Chairul menyampaikan, pihaknya dan SM Entertainment sepakat membentuk empat perusahaan baru di empat bidang tersebut. ”Kami harap joint venture ini bisa memberikan manfaat baik bagi kedua negara, khususnya di bidang ekonomi kreatif. Apalagi, ekonomi kreatif sedang didorong sebagai salah satu pilar pertumbuhan ekonomi kita,” katanya.
SM Entertainment merupakan salah satu dari tiga agensi hiburan terbesar di Korea Selatan, dan juga dikenal sebagai pelopor gelombang K-Pop (Korean wave) di dunia. Hingga kini, SM Entertainment telah melahirkan sejumlah grup K-Pop ternama, antara lain Super Junior, SHINee, TVXQ, Girls’ Generation, Red Velvet, dan EXO.
Kesuksesan K-Pop dalam menjangkau dunia internasional menjadi dasar dilakukannya kerja sama ini.
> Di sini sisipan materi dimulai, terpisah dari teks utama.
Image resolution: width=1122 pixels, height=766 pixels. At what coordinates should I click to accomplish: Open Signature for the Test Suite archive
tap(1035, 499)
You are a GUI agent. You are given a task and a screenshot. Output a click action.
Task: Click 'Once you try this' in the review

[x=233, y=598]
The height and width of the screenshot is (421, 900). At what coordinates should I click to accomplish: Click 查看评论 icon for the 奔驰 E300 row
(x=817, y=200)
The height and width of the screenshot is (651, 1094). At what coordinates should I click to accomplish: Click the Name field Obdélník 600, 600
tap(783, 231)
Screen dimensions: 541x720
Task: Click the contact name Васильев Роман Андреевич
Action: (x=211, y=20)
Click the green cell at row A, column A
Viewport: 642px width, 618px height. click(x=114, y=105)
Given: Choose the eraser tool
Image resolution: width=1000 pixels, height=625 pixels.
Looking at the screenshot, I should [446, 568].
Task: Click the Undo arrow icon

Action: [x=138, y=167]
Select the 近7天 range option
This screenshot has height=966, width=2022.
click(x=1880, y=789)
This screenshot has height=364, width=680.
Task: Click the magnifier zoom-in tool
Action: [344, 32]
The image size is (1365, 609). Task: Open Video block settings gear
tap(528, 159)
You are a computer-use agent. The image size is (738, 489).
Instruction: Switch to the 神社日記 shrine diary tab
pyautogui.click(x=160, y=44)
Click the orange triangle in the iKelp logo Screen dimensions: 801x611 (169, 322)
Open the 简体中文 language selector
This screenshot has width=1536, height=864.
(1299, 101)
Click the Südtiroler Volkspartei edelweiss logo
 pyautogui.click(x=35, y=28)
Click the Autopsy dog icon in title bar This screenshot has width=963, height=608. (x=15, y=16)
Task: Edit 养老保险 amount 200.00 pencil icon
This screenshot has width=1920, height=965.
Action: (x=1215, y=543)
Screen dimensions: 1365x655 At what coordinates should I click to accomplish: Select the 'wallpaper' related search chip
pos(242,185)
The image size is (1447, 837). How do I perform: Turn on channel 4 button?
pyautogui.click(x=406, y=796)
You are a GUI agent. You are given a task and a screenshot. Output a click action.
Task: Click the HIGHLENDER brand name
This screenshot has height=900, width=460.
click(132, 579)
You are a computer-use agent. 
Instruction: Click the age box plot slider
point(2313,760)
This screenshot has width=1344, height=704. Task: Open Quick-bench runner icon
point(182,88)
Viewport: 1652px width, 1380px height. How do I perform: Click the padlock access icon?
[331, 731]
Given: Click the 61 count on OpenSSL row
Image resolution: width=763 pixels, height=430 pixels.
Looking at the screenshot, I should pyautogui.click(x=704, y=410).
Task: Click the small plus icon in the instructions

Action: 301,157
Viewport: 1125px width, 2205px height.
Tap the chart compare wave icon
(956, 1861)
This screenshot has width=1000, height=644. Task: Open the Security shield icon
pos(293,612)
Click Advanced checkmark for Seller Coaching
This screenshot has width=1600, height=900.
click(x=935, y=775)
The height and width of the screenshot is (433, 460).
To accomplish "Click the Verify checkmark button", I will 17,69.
K-Pop pun dinilai sukses mengembangkan pasarnya di luar aspek musik dan hiburan. Sejumlah pasar baru dari industri K-Pop adalah konten digital, makanan dan minuman, serta merchandise K-pop.
Industri K-Pop pun berperan besar bagi pertumbuhan ekonomi Korea Selatan. Menurut data dari Agensi Konten Kreatif Korea (Korea Creative Content Agency/Kocca), nilai ekspor dari industri konten (content industry) melebihi 5.000 miliar dollar AS pada 2014.
Berdasarkan data Pemerintah Korea Selatan dan Kocca, selama lima tahun sejak 2010, rata-rata pertumbuhan ekspor di industri ini adalah 13,4 persen. Neraca perdagangan jasa pribadi, budaya, dan rekreasi pun surplus untuk pertama kali pada 2012 dengan nilai 86 juta dollar AS. Kondisi ini tidak lepas dari pengaruh budaya pop Korea (hallyu).
”Kami harap kerja sama ini membuat kita mengikuti jejak Korea Selatan dalam menumbuhkan ekonomi kreatif. Semoga kerja sama ini bisa memberi kesempatan bagi artis-artis Korea Selatan berkarya di Indonesia. Tapi, sekaligus juga bisa mengangkat hasil karya artis-artis Indonesia ke mata dunia,” kata Chairul.
I-Pop
Kerja sama antara Trans Media dan SM Entertainment juga memiliki misi untuk mempromosikan kebudayaan Indonesia melalui industri pop. Keduanya berorientasi pada pengembangan industri I-Pop atau Indonesian pop.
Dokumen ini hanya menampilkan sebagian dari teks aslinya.